──────── Material provided ────────
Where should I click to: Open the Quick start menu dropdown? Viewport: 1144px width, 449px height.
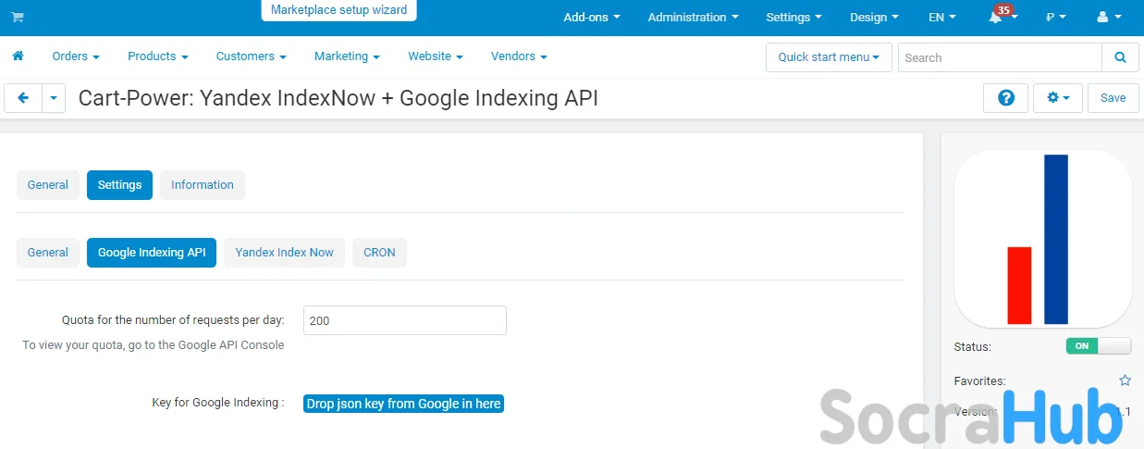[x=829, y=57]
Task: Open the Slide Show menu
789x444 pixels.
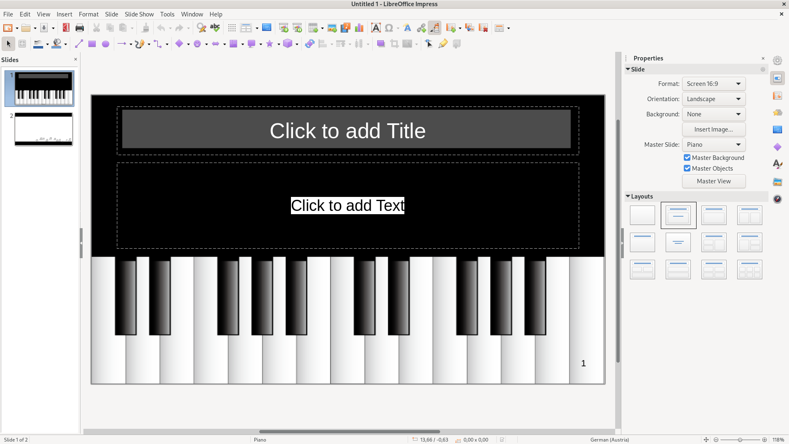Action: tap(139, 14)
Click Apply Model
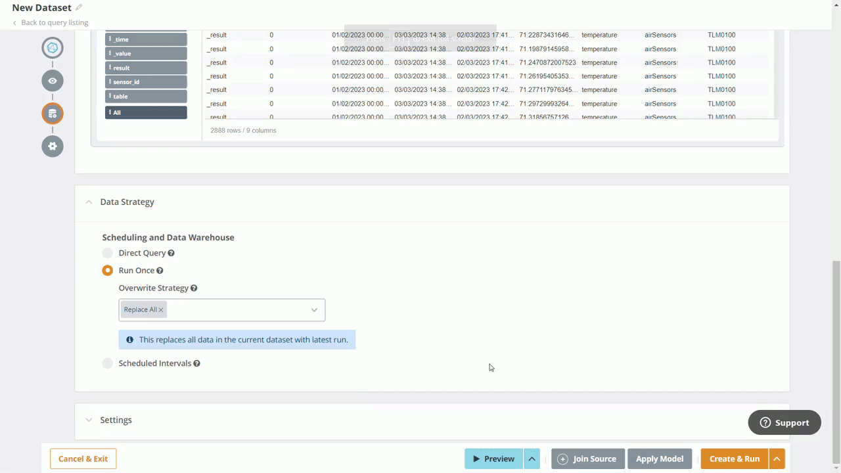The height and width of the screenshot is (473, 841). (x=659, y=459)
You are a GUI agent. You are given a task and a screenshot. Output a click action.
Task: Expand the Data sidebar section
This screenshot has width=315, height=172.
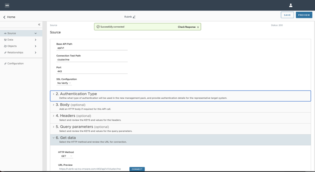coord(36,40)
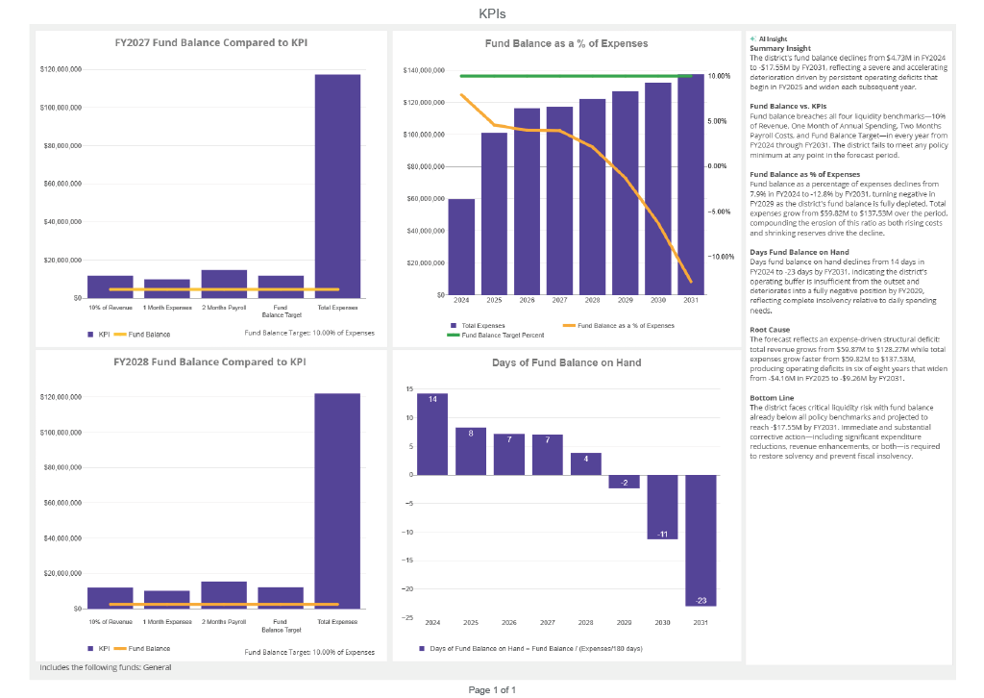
────────
*What the task requires*
Present every line of the records above as a Markdown table with the columns "Row" and "Record line", one row per line with its row number. Skip blank lines, and keep the pictures out of the table.

*Answer to the task*
| Row | Record line |
|---|---|
| 1 | Where should I click to: Open the Quick start menu dropdown? Viewport: 1144px width, 449px height. |
| 2 | [x=829, y=57] |
| 3 | Task: Open the Slide Show menu |
| 4 | 789x444 pixels. |
| 5 | Action: tap(139, 14) |
| 6 | Click Apply Model |
| 7 | The height and width of the screenshot is (473, 841). (x=659, y=459) |
| 8 | You are a GUI agent. You are given a task and a screenshot. Output a click action. |
| 9 | Task: Expand the Data sidebar section |
| 10 | This screenshot has width=315, height=172. |
| 11 | coord(36,40) |